- Born: 30 May 1967 (age 59) Singanamala, Andhra Pradesh, India
- Awards: Shanti Swarup Bhatnagar Prize for Science and Technology
- Scientific career
- Fields: Mechanical Engineering.
- Doctoral advisor: Sridhar Kota

= G. K. Ananthasuresh =

Indian mechanical engineer and Professor (born 1967)

Gondi Kondaiah Ananthasuresh is an Indian mechanical engineer and Professor at the Department of Mechanical Engineering, Indian Institute of Science, Bengaluru, India. He is best known for his work in the areas of Topology optimization, Compliant mechanism and Micro-Electro-Mechanical Systems (MEMS).

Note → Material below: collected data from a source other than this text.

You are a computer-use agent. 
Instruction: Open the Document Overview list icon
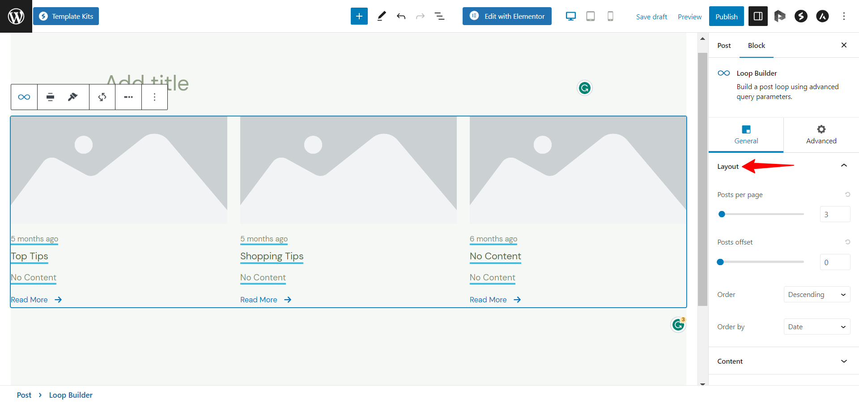tap(439, 16)
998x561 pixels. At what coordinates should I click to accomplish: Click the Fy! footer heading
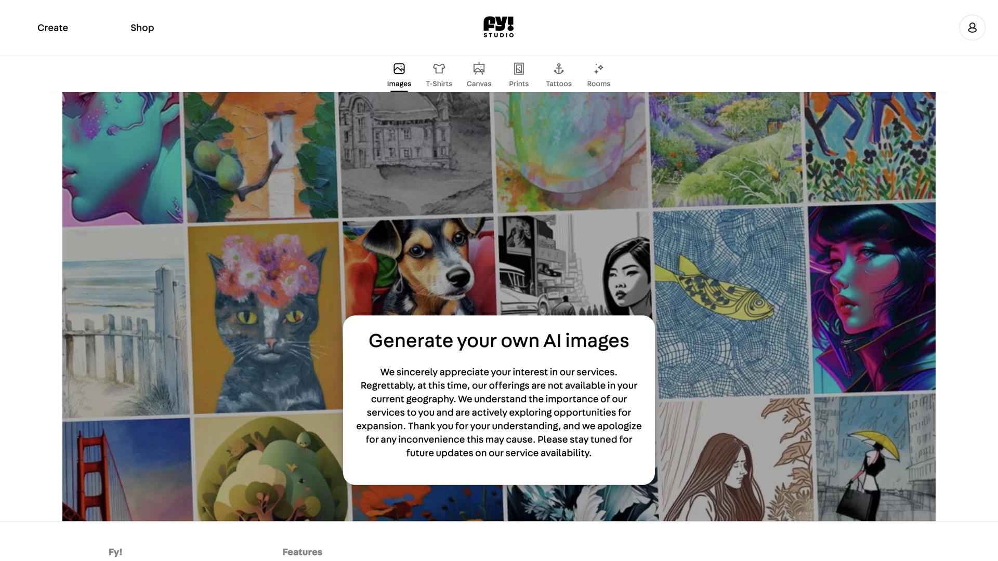(x=115, y=552)
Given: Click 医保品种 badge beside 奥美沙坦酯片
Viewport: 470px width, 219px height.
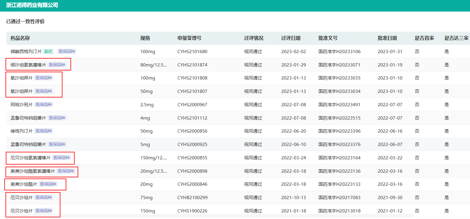Looking at the screenshot, I should pyautogui.click(x=48, y=184).
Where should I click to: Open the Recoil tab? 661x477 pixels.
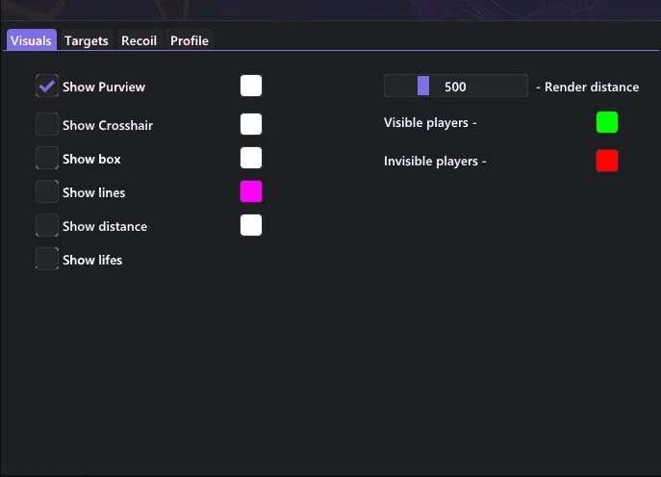coord(140,40)
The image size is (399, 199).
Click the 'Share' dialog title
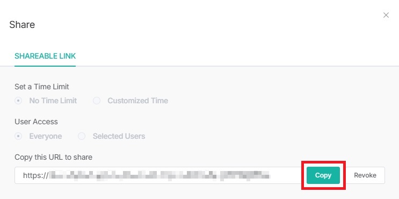[22, 25]
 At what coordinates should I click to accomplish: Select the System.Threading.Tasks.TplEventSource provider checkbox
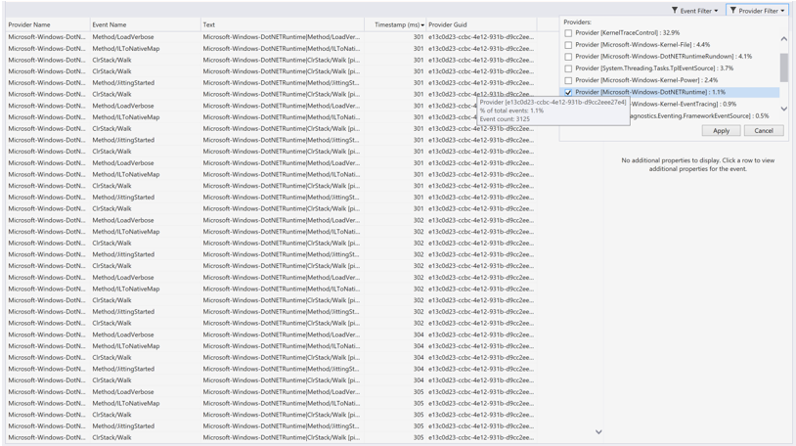(x=568, y=68)
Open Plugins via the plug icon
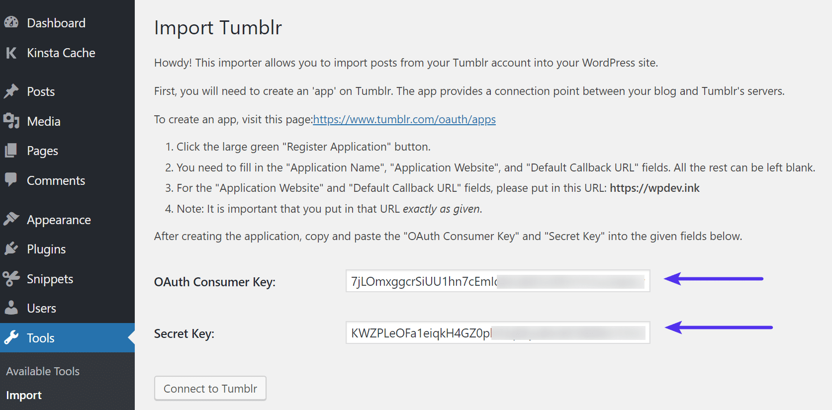Image resolution: width=832 pixels, height=410 pixels. [x=11, y=248]
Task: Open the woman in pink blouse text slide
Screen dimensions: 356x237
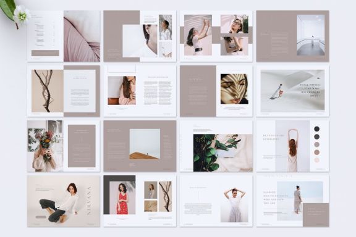Action: point(140,91)
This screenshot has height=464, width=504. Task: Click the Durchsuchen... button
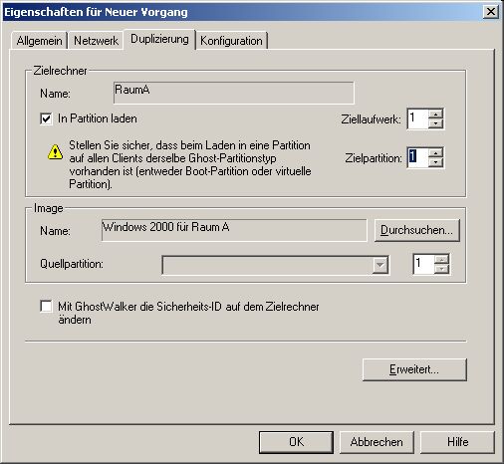click(416, 230)
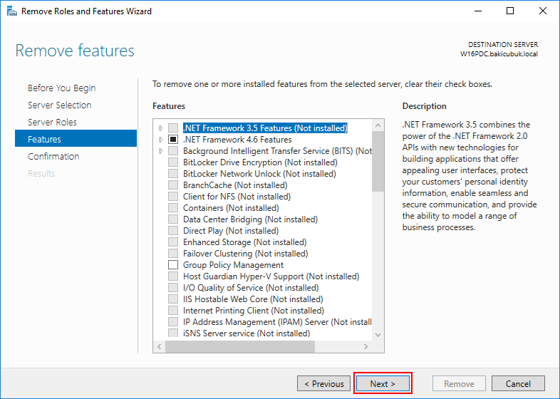Expand the .NET Framework 4.6 Features node
Viewport: 560px width, 399px height.
161,140
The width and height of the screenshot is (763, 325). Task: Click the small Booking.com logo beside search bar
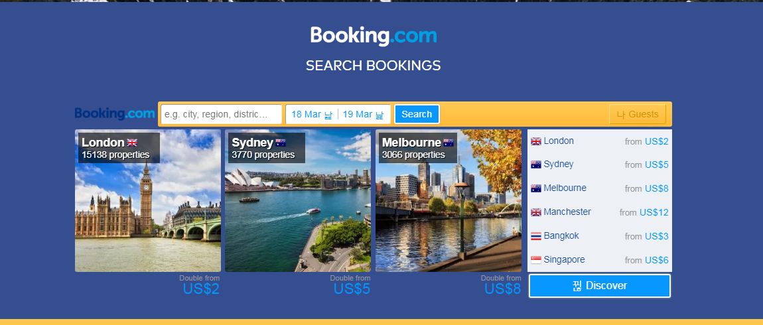[115, 114]
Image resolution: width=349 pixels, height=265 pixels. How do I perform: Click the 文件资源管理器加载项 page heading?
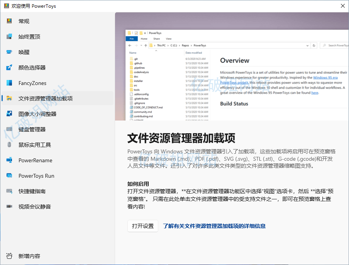181,138
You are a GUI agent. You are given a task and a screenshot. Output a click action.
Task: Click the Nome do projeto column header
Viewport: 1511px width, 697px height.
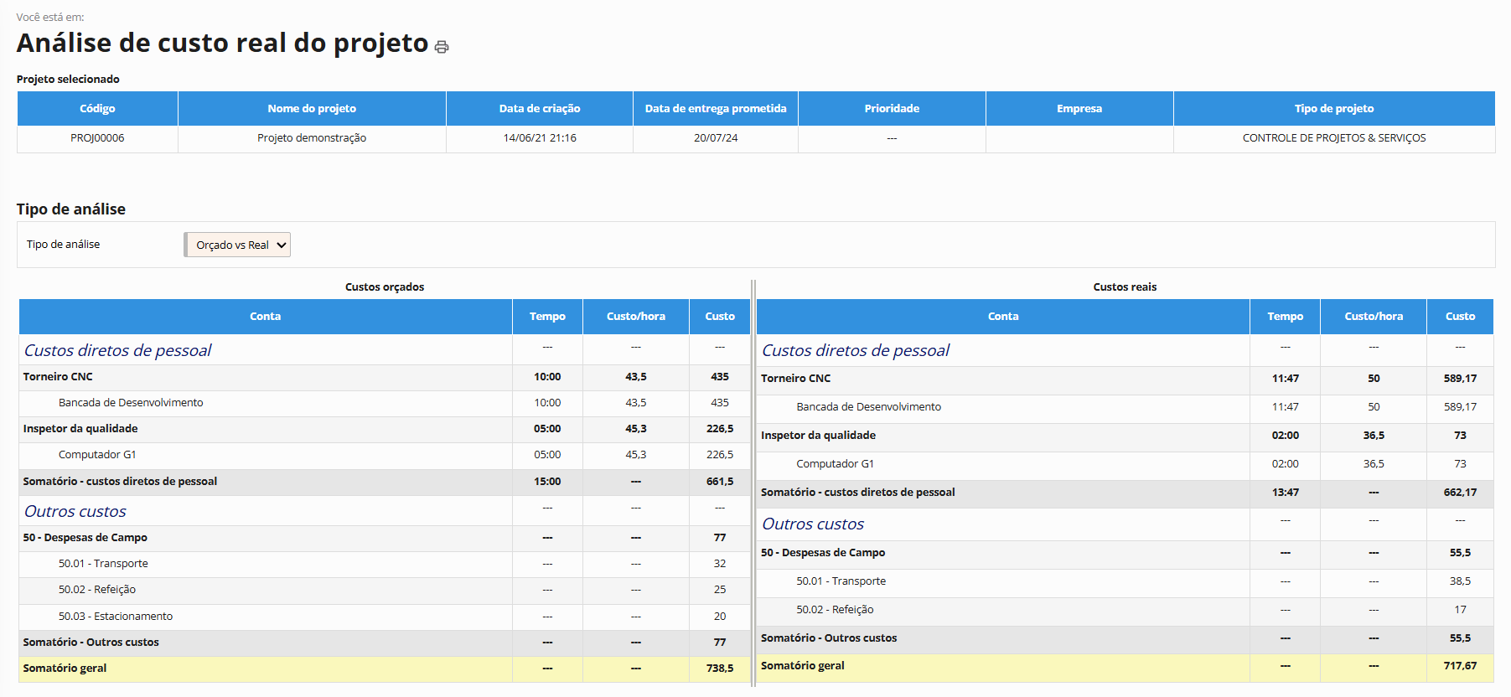[312, 109]
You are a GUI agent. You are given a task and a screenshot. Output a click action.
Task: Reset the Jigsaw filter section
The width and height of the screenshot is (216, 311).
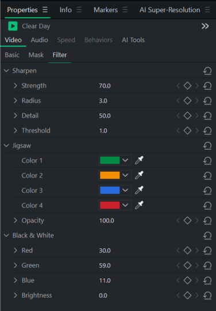[x=207, y=146]

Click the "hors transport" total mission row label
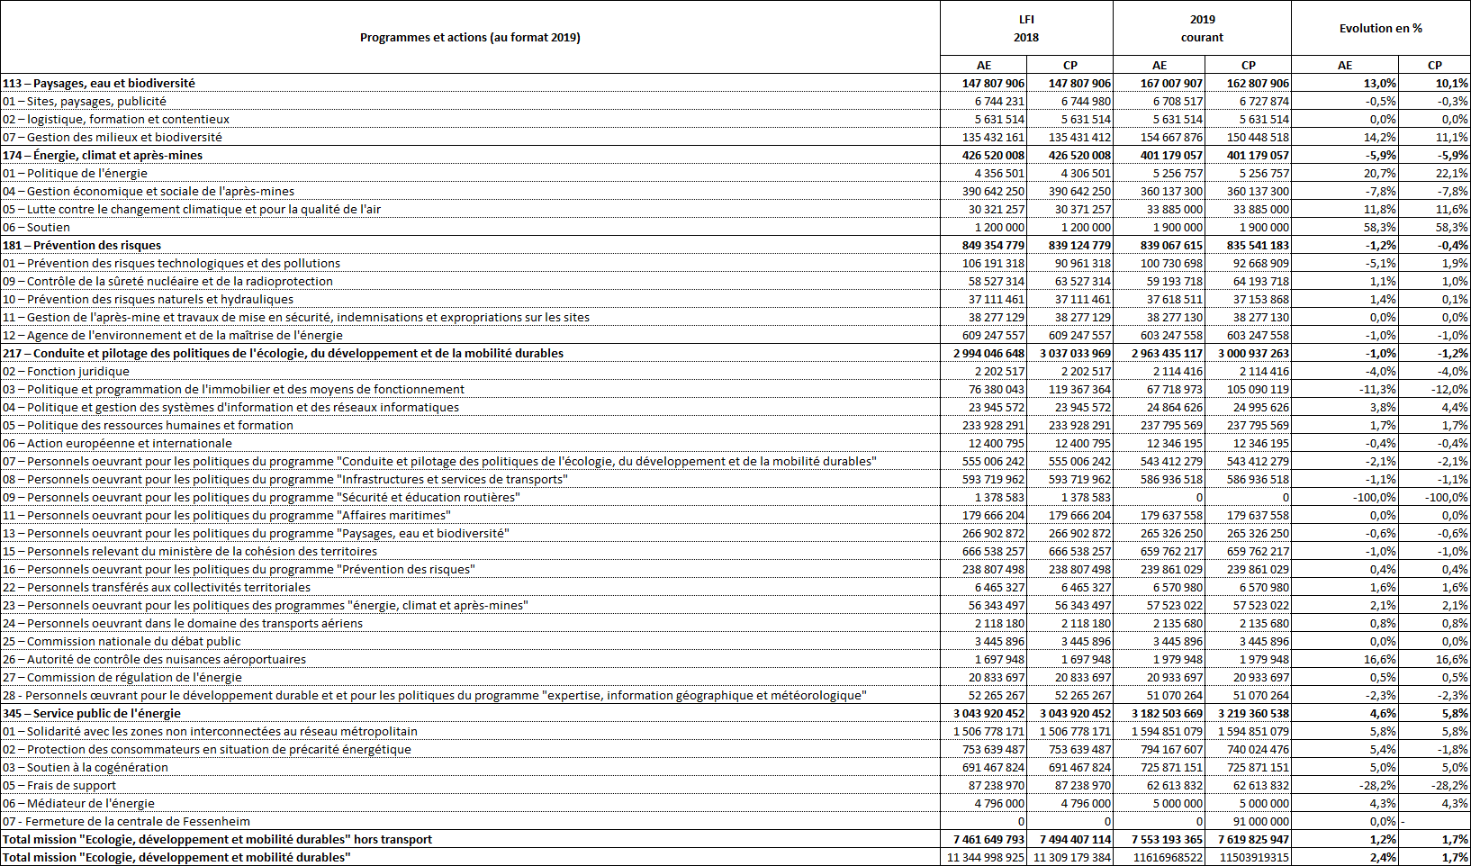pyautogui.click(x=217, y=839)
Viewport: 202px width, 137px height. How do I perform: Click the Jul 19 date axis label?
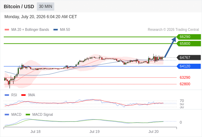tap(94, 132)
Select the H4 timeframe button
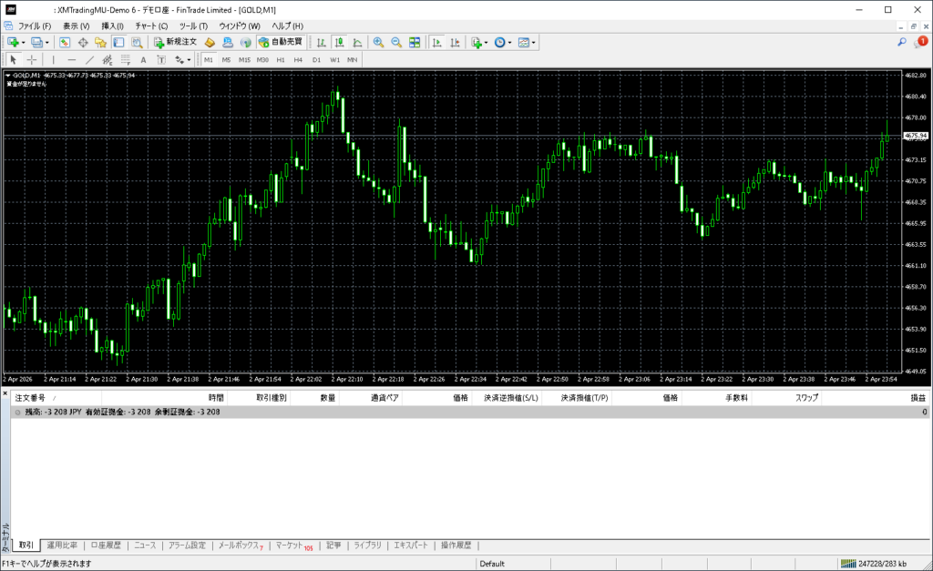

He is currently serving as the Divisional Dean of Mechanical Science at Indian Institute of Science. He was formerly the chairman of Centre of Biosystems Sciences and Engineering (BSSE) and Mechanical Engineering (ME) at Indian Institute of Science.

He is the recipient of Shanti Swarup Bhatnagar Award in 2010 for Engineering Sciences.

==Biography==
Ananthasuresh did his B.Tech in Mechanical engineering from IIT Madras and obtained MS in Mechanical engineering from University of Toledo in the years 1989 and 1991, respectively. He received his PhD degree in Mechanical engineering in 1994 from University of Michigan. He was a Post-doc at Massachusetts Institute of Technology. Before moving to India, he was faculty at University of Pennsylvania from 1996 to 2004.

Currently, he heads the Multidisciplinary and Multi-scale Device and Design Lab (M2D2) at Indian Institute of Science, Bengaluru. He has advised 18 PhD students and 30 master's students so far.